Петька Комар, хотя и обретался в Бекетовке, на свою улицу заявился чуть ли не последним.
«А чё тут делать? – сказал. – Там хоть на дома целые насмотреться можно».
А вот Егор Бугров, по-простому Бугор, аж с Урала прибыл. Как услыхал, что наши «удавку» немцам в Сталинграде захлестнули, так сразу в дорогу собрался. И вот все это время ехал, как он сказал, «на черепахе взад-вперед».
В первый же вечер, когда эти четверо – кто где – обосновались на нашей улице, потому что дом был только у Комара, стали совместно думать: как дальше жить? И тут я вспомнил про своих друзей-фэзэушников.
В общем, загремели все четверо в ремеслуху. Новое училище было открыто.
И чуть мы за ними следом не ринулись. Но меня, например, не перспектива прельстила, о которой болтал Рохин, а то, что наскучал по своим друзьям. А их селили в общежитие, и теперь мы почти не будем видеться.
И вот обо всем этом мы с Мишкой – начистоту – решили поговорить с Иваном Палычем. Пусть не дюже нас осуждает.
Слушал он нас, как всегда, не перебивая, повертел в руках где-то раздобытую пачку сигарет, но угощать такую неверную братию, видимо, раздумал, сунул ее в карман и вдруг спросил:
«Вы что же, считаете, я всю жизнь дурака валял? Тавотницей в носу свистел?»
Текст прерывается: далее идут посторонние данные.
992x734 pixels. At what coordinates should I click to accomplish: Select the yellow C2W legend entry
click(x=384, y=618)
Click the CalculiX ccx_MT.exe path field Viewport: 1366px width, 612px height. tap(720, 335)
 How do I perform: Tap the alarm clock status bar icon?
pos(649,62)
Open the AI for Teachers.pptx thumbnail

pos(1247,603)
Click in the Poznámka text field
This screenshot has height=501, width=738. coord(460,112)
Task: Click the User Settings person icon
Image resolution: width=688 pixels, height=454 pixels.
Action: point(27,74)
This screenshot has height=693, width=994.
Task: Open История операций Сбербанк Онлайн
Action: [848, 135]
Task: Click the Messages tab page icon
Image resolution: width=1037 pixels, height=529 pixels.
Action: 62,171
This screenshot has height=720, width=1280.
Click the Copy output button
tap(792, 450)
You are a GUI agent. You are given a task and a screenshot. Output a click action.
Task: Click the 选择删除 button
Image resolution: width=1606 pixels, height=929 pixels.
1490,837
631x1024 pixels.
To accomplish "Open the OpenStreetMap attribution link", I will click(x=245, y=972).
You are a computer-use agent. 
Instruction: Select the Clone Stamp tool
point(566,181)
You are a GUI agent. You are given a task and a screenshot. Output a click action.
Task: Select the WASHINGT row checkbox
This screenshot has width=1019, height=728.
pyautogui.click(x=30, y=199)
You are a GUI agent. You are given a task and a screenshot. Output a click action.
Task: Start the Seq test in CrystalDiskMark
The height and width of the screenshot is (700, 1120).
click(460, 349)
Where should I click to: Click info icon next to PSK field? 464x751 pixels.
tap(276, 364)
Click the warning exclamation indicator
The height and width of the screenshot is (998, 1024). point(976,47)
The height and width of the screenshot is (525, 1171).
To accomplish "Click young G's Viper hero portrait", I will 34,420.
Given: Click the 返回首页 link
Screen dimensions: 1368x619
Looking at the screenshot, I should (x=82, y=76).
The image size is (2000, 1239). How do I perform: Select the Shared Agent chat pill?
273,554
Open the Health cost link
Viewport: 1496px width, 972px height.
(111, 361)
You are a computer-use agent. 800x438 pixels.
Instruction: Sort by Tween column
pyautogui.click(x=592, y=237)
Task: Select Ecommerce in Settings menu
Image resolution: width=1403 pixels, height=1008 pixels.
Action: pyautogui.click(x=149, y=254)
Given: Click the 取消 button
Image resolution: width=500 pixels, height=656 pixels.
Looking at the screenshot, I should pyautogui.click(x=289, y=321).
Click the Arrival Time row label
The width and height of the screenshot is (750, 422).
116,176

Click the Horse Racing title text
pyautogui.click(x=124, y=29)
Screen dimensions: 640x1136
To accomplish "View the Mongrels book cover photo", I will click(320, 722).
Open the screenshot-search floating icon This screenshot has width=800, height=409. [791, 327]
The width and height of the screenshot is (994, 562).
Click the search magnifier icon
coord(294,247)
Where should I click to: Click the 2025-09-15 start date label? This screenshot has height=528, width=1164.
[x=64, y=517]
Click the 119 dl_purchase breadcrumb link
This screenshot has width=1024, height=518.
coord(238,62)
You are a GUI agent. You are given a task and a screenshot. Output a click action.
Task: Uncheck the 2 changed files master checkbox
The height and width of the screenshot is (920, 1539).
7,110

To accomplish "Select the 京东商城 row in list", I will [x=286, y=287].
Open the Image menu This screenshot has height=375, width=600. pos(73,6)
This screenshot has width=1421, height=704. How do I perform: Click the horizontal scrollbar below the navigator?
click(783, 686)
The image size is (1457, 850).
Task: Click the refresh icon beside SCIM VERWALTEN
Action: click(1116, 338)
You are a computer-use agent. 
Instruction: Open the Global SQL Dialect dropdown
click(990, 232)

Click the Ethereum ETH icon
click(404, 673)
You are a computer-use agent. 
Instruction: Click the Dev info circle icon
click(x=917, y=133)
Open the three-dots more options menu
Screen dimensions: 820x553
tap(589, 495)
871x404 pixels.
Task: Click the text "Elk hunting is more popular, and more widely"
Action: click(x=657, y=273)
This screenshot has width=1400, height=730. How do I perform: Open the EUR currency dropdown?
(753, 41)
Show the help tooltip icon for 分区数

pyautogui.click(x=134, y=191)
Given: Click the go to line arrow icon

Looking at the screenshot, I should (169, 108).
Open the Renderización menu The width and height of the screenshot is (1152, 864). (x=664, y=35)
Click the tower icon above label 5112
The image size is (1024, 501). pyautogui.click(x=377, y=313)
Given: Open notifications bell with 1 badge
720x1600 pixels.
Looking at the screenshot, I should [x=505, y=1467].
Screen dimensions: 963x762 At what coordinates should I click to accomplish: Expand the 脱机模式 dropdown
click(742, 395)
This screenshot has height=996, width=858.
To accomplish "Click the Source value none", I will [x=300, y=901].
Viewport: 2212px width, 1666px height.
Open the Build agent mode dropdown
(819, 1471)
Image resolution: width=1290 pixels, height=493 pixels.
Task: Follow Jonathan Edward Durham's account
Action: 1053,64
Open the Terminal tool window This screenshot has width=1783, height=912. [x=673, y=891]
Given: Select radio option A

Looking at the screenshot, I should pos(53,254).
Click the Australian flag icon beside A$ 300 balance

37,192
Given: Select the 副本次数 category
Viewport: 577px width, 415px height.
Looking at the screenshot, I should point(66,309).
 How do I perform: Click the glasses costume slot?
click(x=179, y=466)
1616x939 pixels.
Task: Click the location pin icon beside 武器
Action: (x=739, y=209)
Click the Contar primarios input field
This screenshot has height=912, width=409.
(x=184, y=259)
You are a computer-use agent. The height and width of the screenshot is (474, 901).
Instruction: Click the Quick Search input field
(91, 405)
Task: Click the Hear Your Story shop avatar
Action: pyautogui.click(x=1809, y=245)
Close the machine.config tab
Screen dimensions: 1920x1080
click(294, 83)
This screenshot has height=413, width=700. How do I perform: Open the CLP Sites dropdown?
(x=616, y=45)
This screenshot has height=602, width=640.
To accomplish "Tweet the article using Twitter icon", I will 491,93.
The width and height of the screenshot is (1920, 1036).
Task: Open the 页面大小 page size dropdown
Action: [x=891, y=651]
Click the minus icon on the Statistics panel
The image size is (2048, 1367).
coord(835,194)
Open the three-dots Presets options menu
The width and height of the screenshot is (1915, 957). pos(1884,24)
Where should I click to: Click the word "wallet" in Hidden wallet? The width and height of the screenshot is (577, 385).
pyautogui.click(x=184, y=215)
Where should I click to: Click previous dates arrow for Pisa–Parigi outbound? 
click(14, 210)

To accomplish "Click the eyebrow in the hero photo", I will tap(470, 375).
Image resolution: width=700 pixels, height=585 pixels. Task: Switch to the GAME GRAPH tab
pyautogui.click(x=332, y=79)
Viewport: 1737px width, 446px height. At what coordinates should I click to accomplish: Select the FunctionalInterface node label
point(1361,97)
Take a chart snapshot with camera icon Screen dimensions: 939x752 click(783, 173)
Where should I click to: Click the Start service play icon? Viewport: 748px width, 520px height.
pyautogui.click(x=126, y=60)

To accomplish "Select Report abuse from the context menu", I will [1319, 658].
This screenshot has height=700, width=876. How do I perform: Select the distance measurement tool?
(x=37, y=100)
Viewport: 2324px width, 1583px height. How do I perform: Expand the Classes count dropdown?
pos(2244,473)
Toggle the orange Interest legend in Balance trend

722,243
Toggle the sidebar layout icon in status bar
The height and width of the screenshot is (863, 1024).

Мы что-то пролепетали, близкое к тому, что он же на «коне», а каково нам – «безлошадным»? Если бы хоть стажерами были, а то, как говорят о нас в гараже, – ловчие из артели «Сбей бугор». И столько мы этих бугров уже посбивали, что пора бы запроситься и на другую работу.
Так мы в тот раз и не закурили. И не взяли расчет тоже. А наутро Чередняк принес нам потрепанную до пухлости книгу. Это был учебник шофера третьего класса.
Прикинули мы, до восемнадцати нам еще плыть да плыть. Потому права все равно не получим. А знания, как сказал Иван Палыч, за плечами не носить. Стали, вместе с перекуром, носом в книжку утыкаться. Увидала нас как-то Нюська за этим занятием, подначила:
«Теперь вы баллоны качать по науке будете».
И невеликие, по словам многих, из нас работники были. Кто-то далее сказал: «Помощники – из чашки ложкой». А все же за нами целая охота началась. Иному – болт подержать некому. Особенно если он проворачивается. А раз Нюська подлетела. Провернулась футорка – тоже не радость. Идет она по гаражу, базарит – то к одному шоферу обратится, то к другому.
«Иди помоги!» – толкает меня в бок Мишка.
«Чего я, рыжий, что ли?» – огрызаюсь на всякий случай, хотя и знаю, что если меня она попросит, все равно пойду. Такой уж у меня характер. Не могу отказать.
Смотрю, никто не идет к Нюськиной машине, наверно, своя работа к спеху. А то, вообще-то, шофера в нашей колонне дружные. Если где кто остановится, артелью неисправность чинят.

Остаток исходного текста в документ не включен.